One notable example of attempted trade secret misappropriation occurred in 2006 when Pepsi (one of Coca-Cola’s biggest rivals) refused to accept secret documents allegedly including Coca-Cola’s secret recipe from one of Coca-Cola’s then-employees for millions of dollars. In fact, Pepsi called Coca-Cola and informed them of this illegal offer. The trader was then arrested and subsequently sentenced to eight years for conspiring to steal trade secrets.
In spite of Coca-cola’s nearly 125-year record of heavily guarding its formula, This American Life claims to have uncovered its secret recipe. According to host Glass, the formula includes a mixture of orange oil, lemon oil, neroli oil, nutmeg oil, cinnamon oil, coriander oil and alcohol provides the flavor base for a cola beverage. In order to actually make cola, lime juice, vanilla, caffeine and coca leaves are necessary.

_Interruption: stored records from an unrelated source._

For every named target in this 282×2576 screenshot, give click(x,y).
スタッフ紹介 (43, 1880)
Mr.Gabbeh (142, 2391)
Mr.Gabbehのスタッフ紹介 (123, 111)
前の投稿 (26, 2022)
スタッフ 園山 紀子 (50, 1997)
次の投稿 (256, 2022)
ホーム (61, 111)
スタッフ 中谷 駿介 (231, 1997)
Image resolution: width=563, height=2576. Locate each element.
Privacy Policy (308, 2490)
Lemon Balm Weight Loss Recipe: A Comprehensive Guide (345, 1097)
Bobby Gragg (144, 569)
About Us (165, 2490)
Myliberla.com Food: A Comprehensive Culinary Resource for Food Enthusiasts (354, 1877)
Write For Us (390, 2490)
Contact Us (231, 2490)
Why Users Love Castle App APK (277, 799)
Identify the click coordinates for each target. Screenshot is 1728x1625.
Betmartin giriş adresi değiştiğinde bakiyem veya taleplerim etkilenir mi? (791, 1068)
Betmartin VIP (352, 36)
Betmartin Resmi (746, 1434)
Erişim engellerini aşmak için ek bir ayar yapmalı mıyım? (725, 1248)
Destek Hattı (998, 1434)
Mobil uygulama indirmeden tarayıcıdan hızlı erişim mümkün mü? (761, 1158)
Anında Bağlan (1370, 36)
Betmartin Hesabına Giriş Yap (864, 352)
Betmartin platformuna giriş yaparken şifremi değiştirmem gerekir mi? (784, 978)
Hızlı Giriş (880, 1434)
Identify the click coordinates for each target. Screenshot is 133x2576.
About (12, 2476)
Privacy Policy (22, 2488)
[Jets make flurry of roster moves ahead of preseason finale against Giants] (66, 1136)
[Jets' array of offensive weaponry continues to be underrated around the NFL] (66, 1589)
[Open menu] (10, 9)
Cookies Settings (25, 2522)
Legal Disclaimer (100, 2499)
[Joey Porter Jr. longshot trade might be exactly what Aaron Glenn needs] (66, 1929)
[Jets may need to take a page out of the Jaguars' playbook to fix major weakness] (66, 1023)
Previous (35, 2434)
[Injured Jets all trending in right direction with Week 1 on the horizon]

That’s right – to add to the already interesting and mysterious drink recipe, Coca-Cola is made with coca leaves, which are used to make cocaine. Coca-Cola has a special arrangement with the Drug Enforcement Agency, which permits the importation of the leaves. Since 1903, only one factory in the country is allowed to process and remove the cocaine from the coca leaf.
Given the heavy regulation of the coca leaf, it was not surprising that the batch of homemade Coca-Cola that the broadcast cooked up did not taste exactly like the real thing. One taste tester said, “it tasted like weird soda trying to be Coke,” while Phil Mooney, Coke’s resident archivist described it as, “. . . sweeter and flatter than Coca-Cola. It doesn’t have what we call the bite and the burn that Coca-Cola has.”
Coca-Cola Spokeswoman, Kerry Tressler, in rejecting that the broadcast had discovered the secret recipe stated, “many third parties have tried over time to crack our secret formula . . .[t]ry as they might, there’s only one thing. And that was not it.”
*Tierryicah Mitchell is a second-year law student at Wake Forest University School of Law and is Secretary of the Black Law Student’s Association. She holds a Bachelor of Arts and Science in Political Science and History from the University of North Carolina at Chapel Hill. Upon graduation in 2012, Ms. Mitchell plans to work for the federal government.